Using Decision Augmentation for Client Retention – with Emily Bremner of Signal AI

Nicholas DeNittis

Nick DeNittis writes and edits AI industry trends and use-cases for Emerj's editorial and client content. Nick holds an MS in Management from Troy University and has earned several professional analytics certificates, including from the Wharton School.

Using Decision Augmentation for Client Retention@2x

Actionable, decision-augmenting data can be obtained internally or externally. Of course, external data is a far richer and more diverse source, as it comprises every other piece of digital information outside of the four walls of an enterprise. 

“External search” is a term used at Emerj to reference searching for and extracting data-driven insights from outside sources. That this external data is often both abundant and free of charge is appealing, but there are challenges. The main difficulty lies in building an infrastructure and workforce capable of “scraping,” cleaning, and converting raw data into actionable intelligence. 

While most enterprises now have at least passable competency in searching for and applying internal data, a fair share is deficient at gathering, refining, and acting on external data, according to a research article by McKinsey. 

Signal AI is a company that has positioned itself comfortably to address business challenges related to external search, having raised over $100 million on leveraging AI to search for actionable external data. The company offers an AI platform capable of extracting and interpreting various external data streams for its customers. 

Recently, we spoke with an executive on the front lines of Signal’s product creation and implementation. The primary use case in this episode is external search technology to develop and maintain client relationships by delivering valuable insights.

In this article, we extract three principal insights from our conversation with Emily:

  • Knowing your client’s business is invaluable in an advisory role: Keeping up with domain-specific concepts and iterating this knowledge – ideally, in the form of addressing customer needs and pain points – when appropriate builds trust and encourages repeat business.
  • “White-gloving” deliverables can be worth the effort: Delivering thorough customer onboarding and educating the client on how to use the product in an optimal way that fits their specific needs may lead to additional business opportunities.
  • Value is not always “measurable”: Business value does not necessarily need to be quantifiable in some instances, as there is potential value in knowing the client’s business, managing solution and technology expectations, and effectively communicating product capabilities. 

 

Guest: Emily Bremner, then-SVP of Product, Signal AI

Expertise: Product strategy, Organizational design, Project management

Brief Recognition: Before transitioning to a product advisory role at Signal AI, Emily was an executive at Signal AI for nearly four years, focusing on product and business strategy. Emily holds an MBA from the London Business School and an MA in International Relations and Economics from Johns Hopkins University, specializing in Quantitative Methods.
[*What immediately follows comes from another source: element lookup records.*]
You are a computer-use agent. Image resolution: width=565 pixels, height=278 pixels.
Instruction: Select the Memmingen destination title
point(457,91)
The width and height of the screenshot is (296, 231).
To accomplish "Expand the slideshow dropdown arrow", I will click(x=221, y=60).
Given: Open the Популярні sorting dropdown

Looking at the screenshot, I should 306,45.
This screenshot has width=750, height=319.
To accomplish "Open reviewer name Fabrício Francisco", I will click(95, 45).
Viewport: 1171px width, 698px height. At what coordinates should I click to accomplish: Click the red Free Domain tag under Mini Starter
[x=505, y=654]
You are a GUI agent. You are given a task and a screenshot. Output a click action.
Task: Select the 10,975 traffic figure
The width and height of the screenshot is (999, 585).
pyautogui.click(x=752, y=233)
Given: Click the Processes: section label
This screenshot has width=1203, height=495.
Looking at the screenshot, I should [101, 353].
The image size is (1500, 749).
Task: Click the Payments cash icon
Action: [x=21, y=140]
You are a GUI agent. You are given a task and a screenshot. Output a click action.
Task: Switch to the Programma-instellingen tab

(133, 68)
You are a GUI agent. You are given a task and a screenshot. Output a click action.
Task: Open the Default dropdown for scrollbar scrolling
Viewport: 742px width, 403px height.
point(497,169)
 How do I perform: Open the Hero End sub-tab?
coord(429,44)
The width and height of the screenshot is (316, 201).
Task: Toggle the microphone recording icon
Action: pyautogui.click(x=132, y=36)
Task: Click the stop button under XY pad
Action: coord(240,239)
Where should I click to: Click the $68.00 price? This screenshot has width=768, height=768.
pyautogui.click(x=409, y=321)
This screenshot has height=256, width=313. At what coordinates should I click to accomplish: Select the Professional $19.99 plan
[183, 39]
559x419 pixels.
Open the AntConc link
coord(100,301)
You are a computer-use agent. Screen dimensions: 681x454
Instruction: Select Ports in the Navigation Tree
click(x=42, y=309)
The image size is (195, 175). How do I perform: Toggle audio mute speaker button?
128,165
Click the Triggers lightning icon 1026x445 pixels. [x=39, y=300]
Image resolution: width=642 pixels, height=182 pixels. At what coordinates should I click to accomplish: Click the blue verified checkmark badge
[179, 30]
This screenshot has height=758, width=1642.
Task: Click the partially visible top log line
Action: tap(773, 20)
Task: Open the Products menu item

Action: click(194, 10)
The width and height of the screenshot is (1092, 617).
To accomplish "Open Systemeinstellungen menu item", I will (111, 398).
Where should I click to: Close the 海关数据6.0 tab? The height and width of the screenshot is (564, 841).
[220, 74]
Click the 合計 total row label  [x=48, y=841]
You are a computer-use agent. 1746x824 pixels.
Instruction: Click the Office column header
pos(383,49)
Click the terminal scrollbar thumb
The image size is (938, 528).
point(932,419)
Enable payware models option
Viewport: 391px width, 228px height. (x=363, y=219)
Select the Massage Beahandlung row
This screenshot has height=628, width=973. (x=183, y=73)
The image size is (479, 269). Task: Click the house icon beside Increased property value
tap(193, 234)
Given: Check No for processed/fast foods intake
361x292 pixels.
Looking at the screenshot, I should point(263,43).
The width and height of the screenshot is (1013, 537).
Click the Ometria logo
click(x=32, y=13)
The Value of Knowing Your Client’s Business

The podcast begins with a discussion about Deloitte’s business problem and project requirements. The firm sought a platform that could help monitor and manage myriad tax regulation developments across multiple clients and jurisdictions — a “Herculean” task, Emily adds. “It was impossible to keep track of that regulatory change, and also those signals of regulatory change.”

Engineering the solution required working hand-in-hand with – and acquiring detailed feedback – experts across domains and locations. One person was designated as the “go-to” person for each domain and locale. 

She discusses the importance of knowing the client’s business throughout the discovery process and beyond: “When you’re in an advisory relationship, your ability to stay on top of issues and actually raise things with your very intelligent end clients who sometimes know almost as much or more than you do is invaluable.”

Training the AI required implementing written “briefs” from the client, which may have consisted of a set of product deliverables. From what we could gather, Emily’s team worked diligently with these domain experts to train the AI on domain-specific approaches to regulation and compliance monitoring and management.

The result was a customized solution that could scan for, translate, and drill down content from regulatory sources across 150 jurisdictions around the globe. Deloitte’s advisors could now attend to large client bases across jurisdictions while expeditiously seeing only the most relevant content. 

Regarding tangible business value, Emily states that the solution saved the client considerable research time and reduced risk. But it was more the final-end-user-defined value that “sold” Deloitte on Signal’s platform– and a long-term business partnership. “I think [our success on the Deloitte project] was because of how close we were working with Deloitte.” 

Signal also focused on more qualitative success outcomes, including reported client satisfaction and positive feedback from Deloitte’s clients. 

Elaborating further, Emily states that the solution allowed for the discovery of added insights, which provided value to Deloitte’s customer base. “Most important … were the number of times they found insight using our technology, that enabled them to broaden out and have a larger conversation [with their own clients].”

White-Gloving Deliverables

Emily also touches on something critical to all enterprises in SignalAI’s approach to developing customer relationships and resultant new business opportunities: “What drove the deepening of this relationship and the expanding into Deloitte were the insights that we were able to arm those client partners with to go to their own clients.” 

Emily elaborates on Signal AI’s continued backend support and unique value proposition for Deloitte and other customers: “We don’t try to be a vendor that automates something time-consuming. It really is about how we augment you and make you more effective in your role.” 

Regarding backend support for their customers, Emily says that Signal supports the end user with their own client engagement while them on how they can best use SignalAI’s technology.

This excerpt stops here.